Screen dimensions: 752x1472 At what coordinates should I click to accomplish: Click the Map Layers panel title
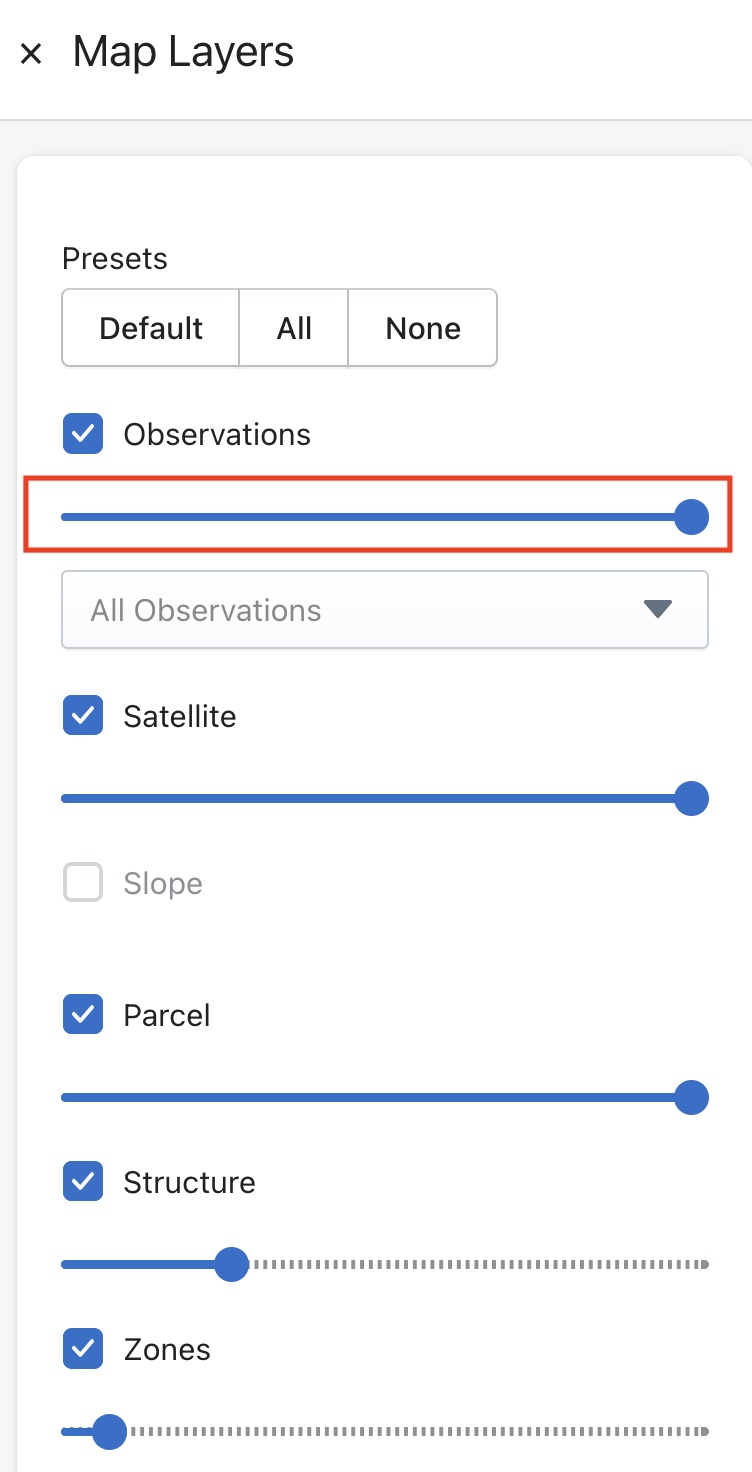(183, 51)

==

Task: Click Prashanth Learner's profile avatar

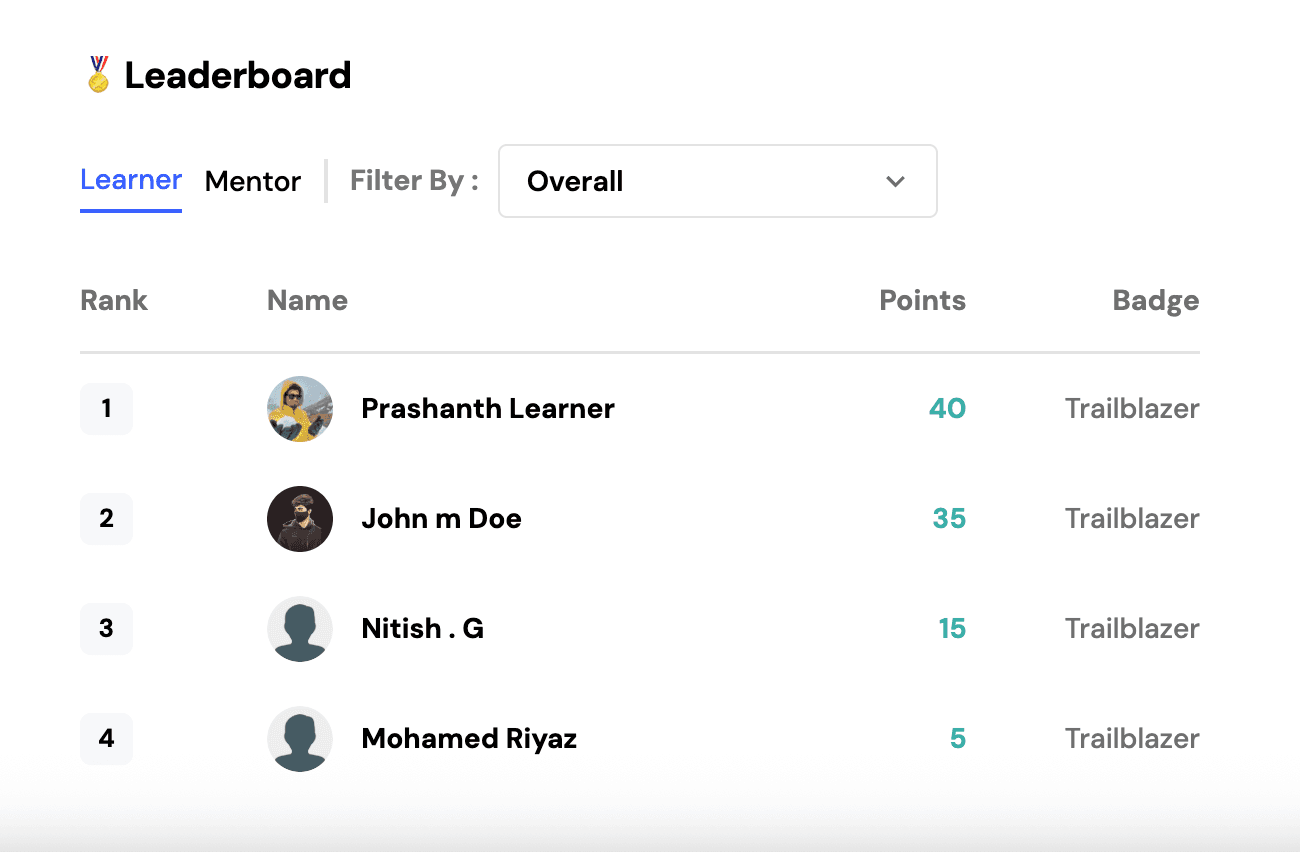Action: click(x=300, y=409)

==

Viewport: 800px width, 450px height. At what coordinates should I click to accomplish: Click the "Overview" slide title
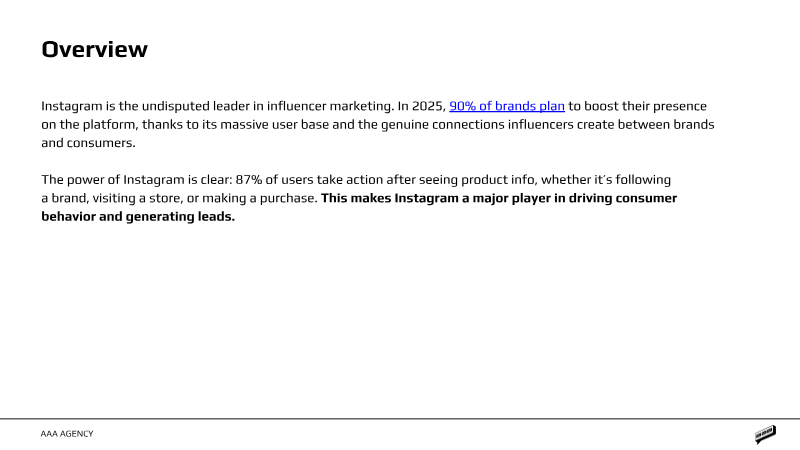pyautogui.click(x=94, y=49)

BRIEF — Put the lines starting with the one that contains "Viewport: 800px width, 450px" and going on through the one that contains "pyautogui.click(x=94, y=49)" into a numbered list, skipping any blank lines. Leave the pictures out.

SOLUTION TO THIS TASK —
1. Viewport: 800px width, 450px height. At what coordinates should I click to accomplish: Click the "Overview" slide title
2. pyautogui.click(x=94, y=49)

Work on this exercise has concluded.